Work to do >>
Turn every line of the listing below into a numbered list, skipping any blank lines. Leave the pictures out of your answer.

── Input data

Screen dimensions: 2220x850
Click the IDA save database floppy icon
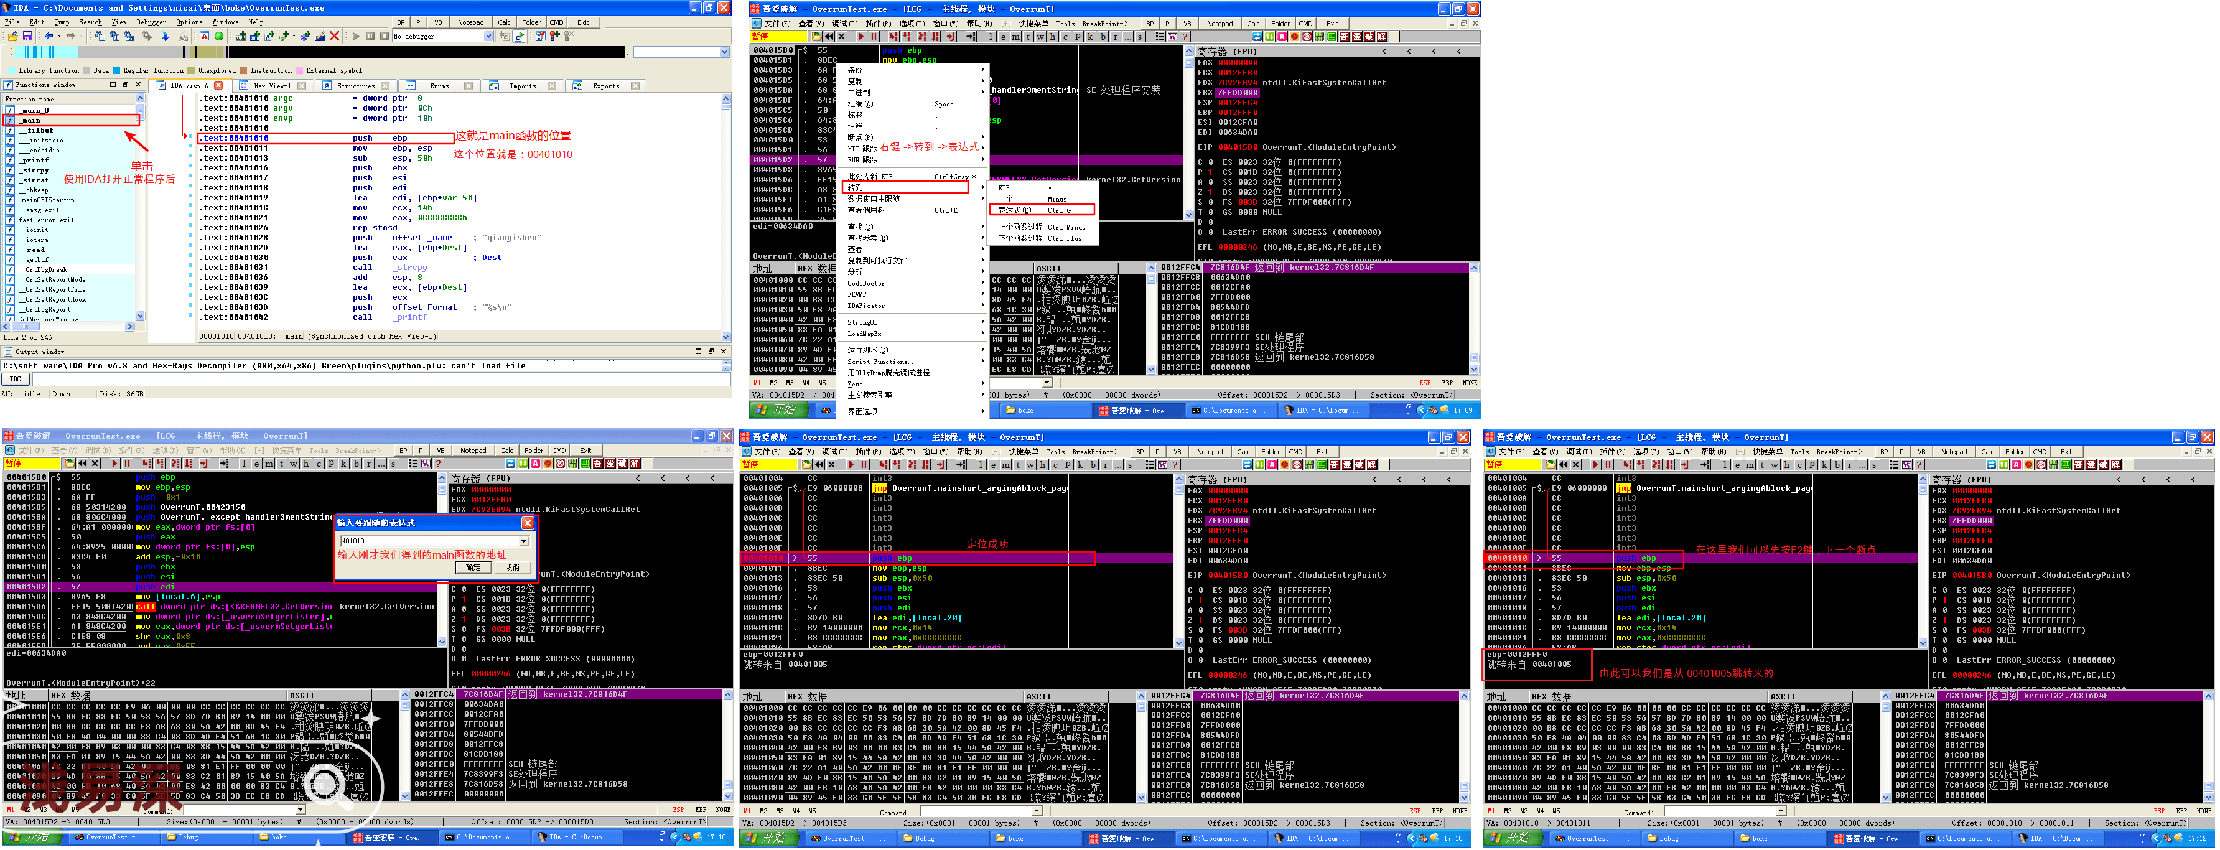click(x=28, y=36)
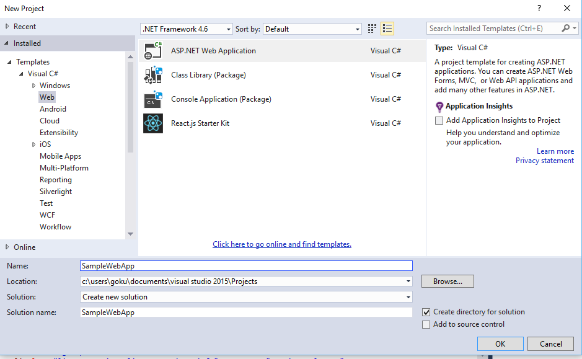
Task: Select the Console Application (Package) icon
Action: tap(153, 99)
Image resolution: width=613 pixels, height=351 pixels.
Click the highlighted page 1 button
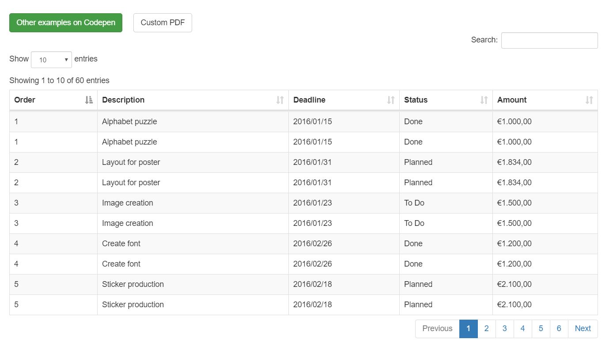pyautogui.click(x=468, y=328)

────

Response below >>
1. Screen dimensions: 2220x850
2. Click the IDA save database floppy icon
3. click(x=28, y=36)
4. Task: Select the Console Application (Package) icon
5. Action: tap(153, 99)
6. Image resolution: width=613 pixels, height=351 pixels.
7. Click the highlighted page 1 button
8. pyautogui.click(x=468, y=328)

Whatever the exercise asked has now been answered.